Tehran must be one of the most dangerous places in the world to drive. Other cities such as Moscow, Rome and Mexico City have great worldwide reputations for lunatic driving, but Tehrani driving is special. Tehranis drive to simulate sin. "We have some of the worst car accident statistics in the world", one English-speaking Tehrani told me, with evident pride.

For such an easygoing people, Tehranis certainly drive as though the world were coming to an end. On two-lane roads I regularly saw up to five cars next to one another at a stop sign. Or, a car would be speeding at 150km/hr in a narrow, two-lane road, but another car in the back might want to go faster and decide to overtake it by crossing into the other lane, even if a car coming from the opposite direction were only a few yards away. Or, in the hills just outside Tehran, even on a road with hairpin turns, without guardrails, and with just enough room for vehicles to navigate single-file in either direction, drivers don't hesitate to pass as many vehicles as possible and dodge oncoming traffic. Apparently Tehranis consider lane marks to be voluntary guidelines.

During the drive to the Alborz mountains for a camping trip earlier, our car got trapped in a hideous traffic jam on the road just outside Tehran. The focal point of this vexation was a roadblock at a T-shaped intersection formed by a small causeway perpendicular to the road we were plying. This causeway ascended a hill to one of the many cemetaries around Tehran for the Martyrs of the Revolution (the dead from the Iran-Iraq War). What the roadblock was for, we weren't sure. But two of Tehran's traffic police, normally ignored altogether by drivers, stood beside the obstruction and chatted amiably among themselves, without a care in the world, even for the cacophony of honks and horns and the chorus of Farsi cursing.

On either side of the intersection were two queues of cars facing each other on opposite lanes. Drivers in the back of the queues evidently grew tired of languishing there and eventually broke formation. Soon, our two-way road was transformed into a pair of one-way roads converging at loggerheads. Then the ruthless practicality of the Tehrani driver won the day: the first car in the queue opposite ours knocked over the road block and, unable to proceed forward on the road, simply swung around to the left (our right) and sped up the causeway. Without the slightest hesitation all the other cars in front followed the leader in a straggling, disorderly column and began blazing a trail through the cemetary. As the queue in front dwindled, we could see the impatient defile plowing its way through the martyrs' sanctum in the direction we had come from.

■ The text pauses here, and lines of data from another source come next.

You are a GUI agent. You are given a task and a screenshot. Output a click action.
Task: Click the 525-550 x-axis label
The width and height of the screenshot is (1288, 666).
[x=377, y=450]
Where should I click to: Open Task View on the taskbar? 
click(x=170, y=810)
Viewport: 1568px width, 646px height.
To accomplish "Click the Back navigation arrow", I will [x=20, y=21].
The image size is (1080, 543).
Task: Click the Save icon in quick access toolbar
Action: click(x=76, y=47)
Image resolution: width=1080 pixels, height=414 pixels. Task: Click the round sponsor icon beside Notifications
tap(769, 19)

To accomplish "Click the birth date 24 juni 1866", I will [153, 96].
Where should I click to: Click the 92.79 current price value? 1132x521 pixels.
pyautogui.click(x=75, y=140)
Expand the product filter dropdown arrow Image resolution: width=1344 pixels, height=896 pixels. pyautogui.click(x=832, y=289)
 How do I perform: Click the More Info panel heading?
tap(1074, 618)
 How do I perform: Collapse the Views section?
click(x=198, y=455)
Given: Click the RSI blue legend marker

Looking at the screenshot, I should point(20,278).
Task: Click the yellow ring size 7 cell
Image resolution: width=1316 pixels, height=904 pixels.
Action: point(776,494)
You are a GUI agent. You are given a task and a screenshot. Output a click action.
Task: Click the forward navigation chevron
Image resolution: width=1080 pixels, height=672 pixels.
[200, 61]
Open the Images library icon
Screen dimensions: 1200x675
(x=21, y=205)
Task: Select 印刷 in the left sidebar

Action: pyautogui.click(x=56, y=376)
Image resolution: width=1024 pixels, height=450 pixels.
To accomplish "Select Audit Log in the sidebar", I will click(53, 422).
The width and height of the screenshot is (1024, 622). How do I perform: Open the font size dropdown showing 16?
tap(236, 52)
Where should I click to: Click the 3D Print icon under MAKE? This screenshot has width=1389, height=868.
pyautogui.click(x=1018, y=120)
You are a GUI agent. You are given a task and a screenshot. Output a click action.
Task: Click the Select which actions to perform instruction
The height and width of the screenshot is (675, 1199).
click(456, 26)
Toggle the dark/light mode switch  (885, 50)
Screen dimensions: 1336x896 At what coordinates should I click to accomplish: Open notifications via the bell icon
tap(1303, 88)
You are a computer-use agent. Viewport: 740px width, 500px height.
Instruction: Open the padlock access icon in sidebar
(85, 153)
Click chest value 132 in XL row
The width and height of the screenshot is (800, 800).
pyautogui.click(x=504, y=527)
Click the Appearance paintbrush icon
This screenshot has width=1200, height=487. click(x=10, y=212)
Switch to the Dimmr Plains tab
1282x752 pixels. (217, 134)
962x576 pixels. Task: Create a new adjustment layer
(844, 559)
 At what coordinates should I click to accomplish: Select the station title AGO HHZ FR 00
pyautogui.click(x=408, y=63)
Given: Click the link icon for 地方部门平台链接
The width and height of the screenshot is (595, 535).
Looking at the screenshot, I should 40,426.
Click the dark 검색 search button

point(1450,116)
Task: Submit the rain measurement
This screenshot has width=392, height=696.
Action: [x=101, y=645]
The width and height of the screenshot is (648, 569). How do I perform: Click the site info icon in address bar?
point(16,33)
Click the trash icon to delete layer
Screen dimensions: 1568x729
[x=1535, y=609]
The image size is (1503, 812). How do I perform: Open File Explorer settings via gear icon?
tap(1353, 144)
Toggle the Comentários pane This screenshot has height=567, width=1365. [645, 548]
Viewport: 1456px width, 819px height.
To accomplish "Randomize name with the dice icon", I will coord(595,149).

The sheer number of accidents and semi-accidents that I witnessed during my short stay in Iran is horrifying. While walking on the street, Jens and I saw a car dart through a street crowded on either sidewalk with strollers, careen suddenly and crash headlong into a lamp post. But before the crowd could gather around the site, the driver put the car into reverse, lurched forward and sped away as though nothing had happened.

Only a day later, during that same drive to the mountains, we saw two cars strewn about on the side of the road, totalled, crinkum-crankum hulks of metal and indeterminate innards. Behind these lay immobile two figures. One was fully covered in a sheet. The other, a young woman, was apparently still alive but bleeding profusely from God knows where. No one had bothered to remove her châdor; nor yet had an ambulance arrived in this remote mountain locale. But the curious part of the scene was that along with the normal traffic police were found on the site several members of the Basîj. What were they doing there, I asked the others. Jens's father, the driver on this expedition to the mountains, observed mordantly: "They're probably making sure the poor girl doesn't die in sin".